13. The device of claim 9, the reflective regions further comprising metal electrodes formed thereon.

14. A display device comprising:

a single display panel including a first side and a second side;

a transparent substrate formed in the single display panel;

a transparent light guide plate receiving light provided by a light source;

a surface of the light guide plate that transmits the light from the light source toward the single display panel;

a plurality of transmissive regions disposed between the transparent light guide plate and the transparent substrate that allow the light to pass the first side of the display panel; and

a plurality of reflective regions separated from each other by the transmission regions that reflect the light toward the second side of the display panel.

15. The device of claim 14 further comprising a single driving circuit driving the single display panel.

16. The device of claim 14, the surface of the transparent light guide plate further comprising a plurality of prisms formed thereon.
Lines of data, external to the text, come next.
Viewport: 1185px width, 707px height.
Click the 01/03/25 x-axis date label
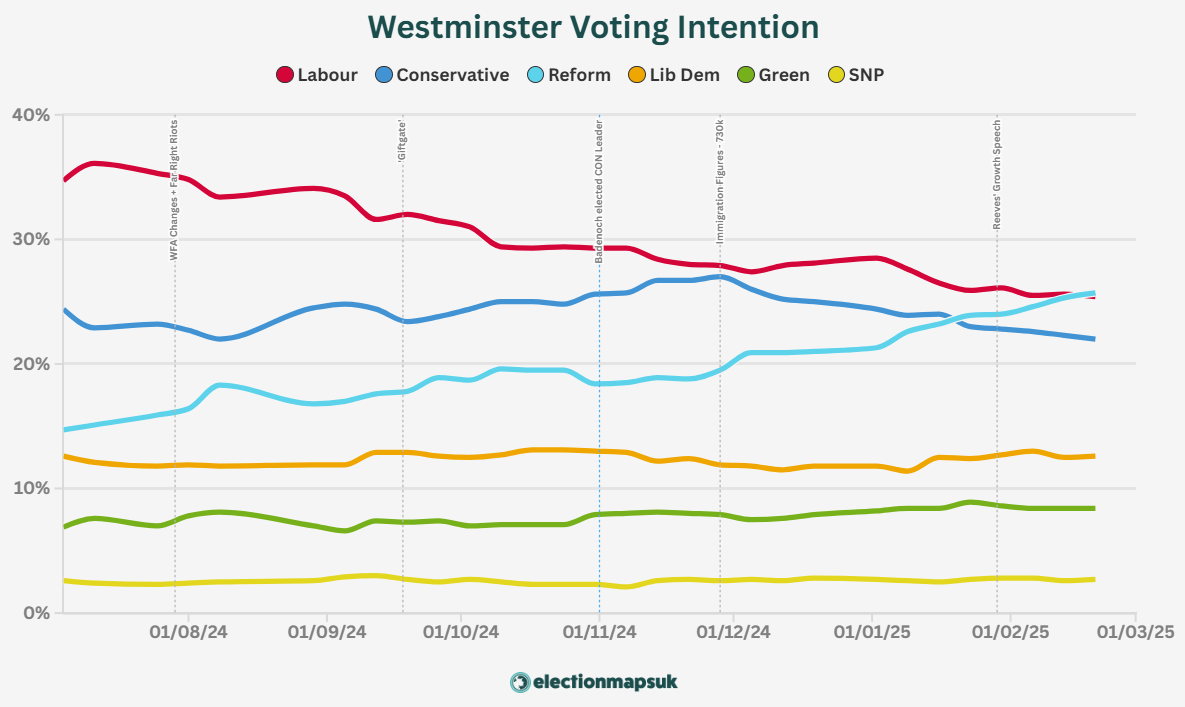pos(1136,632)
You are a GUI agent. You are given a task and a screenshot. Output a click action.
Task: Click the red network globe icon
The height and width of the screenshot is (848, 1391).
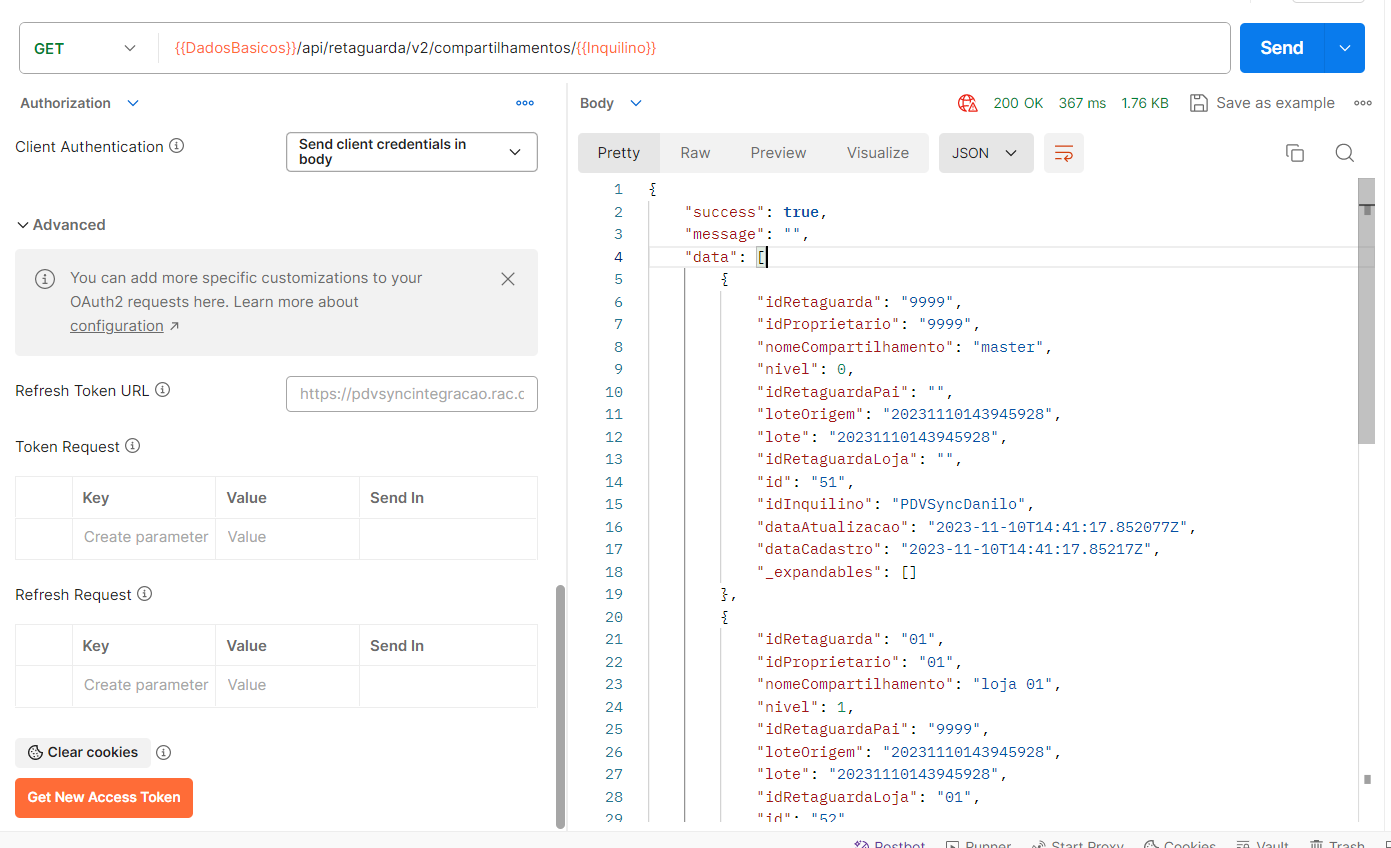(x=967, y=103)
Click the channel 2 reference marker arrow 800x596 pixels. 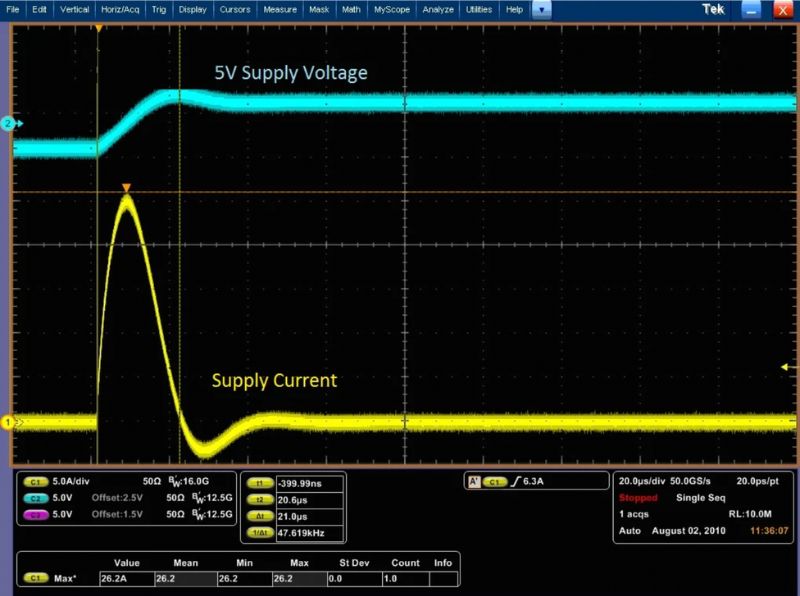click(x=8, y=124)
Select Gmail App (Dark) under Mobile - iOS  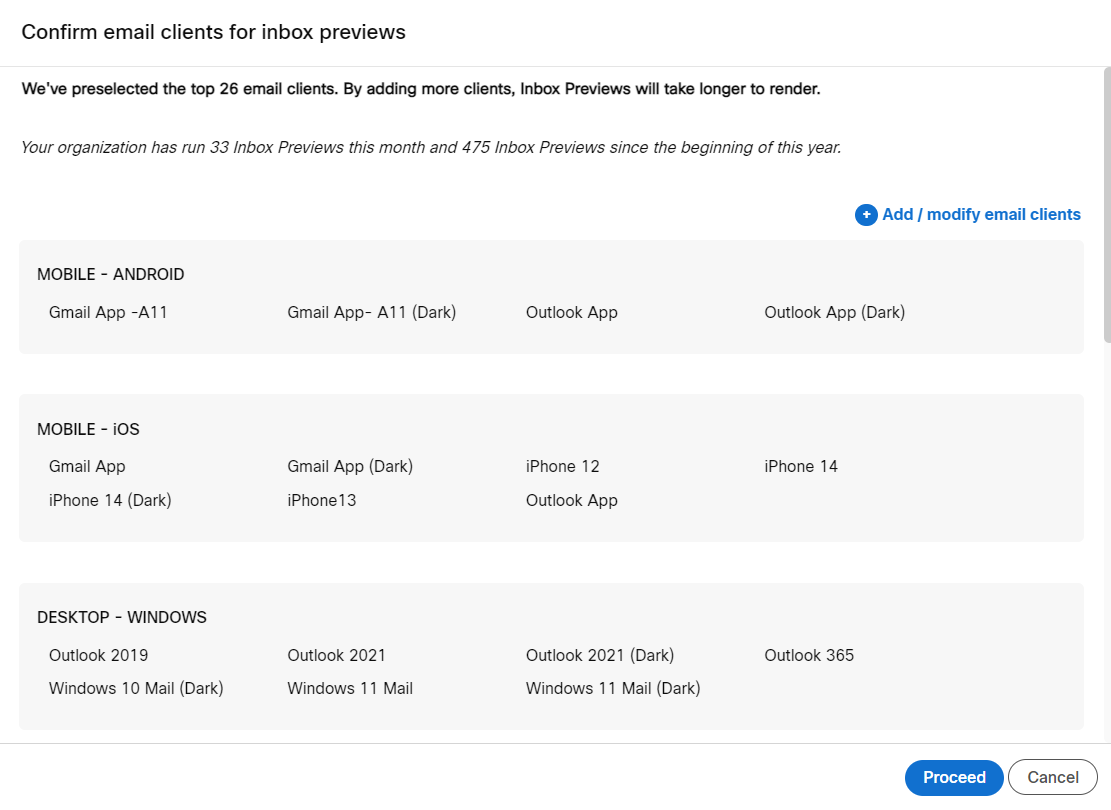(x=350, y=466)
17. The device of claim 14, the transparent light guide plate further comprising a different surface on which an anti-reflection coating is formed.

18. A method of displaying an image comprising:

providing a single display panel with a first side and a second side;

providing a transparent substrate disposed between the first and second sides;

providing light from a light source;

providing a transparent light guide plate receiving the light provided by the light source;

providing the transparent light guide plate with a surface;

transmitting the light via the surface toward the display panel;

providing a plurality of transmissive regions disposed between the transparent light guide plate and the transparent substrate;

providing a plurality of reflective regions disposed between the transparent light guide plate and the transparent substrate;

passing the light transmitted from the surface through the transmissive regions through the first side of the display panel; and

reflecting the light transmitted from the surface by the reflective regions toward the second side of the display panel.

19. The method of claim 18 further comprising forming an anti-reflection coating on a different surface of the transparent light guide plate.

20. The method of claim 18 further comprising forming metal electrodes on the reflective regions.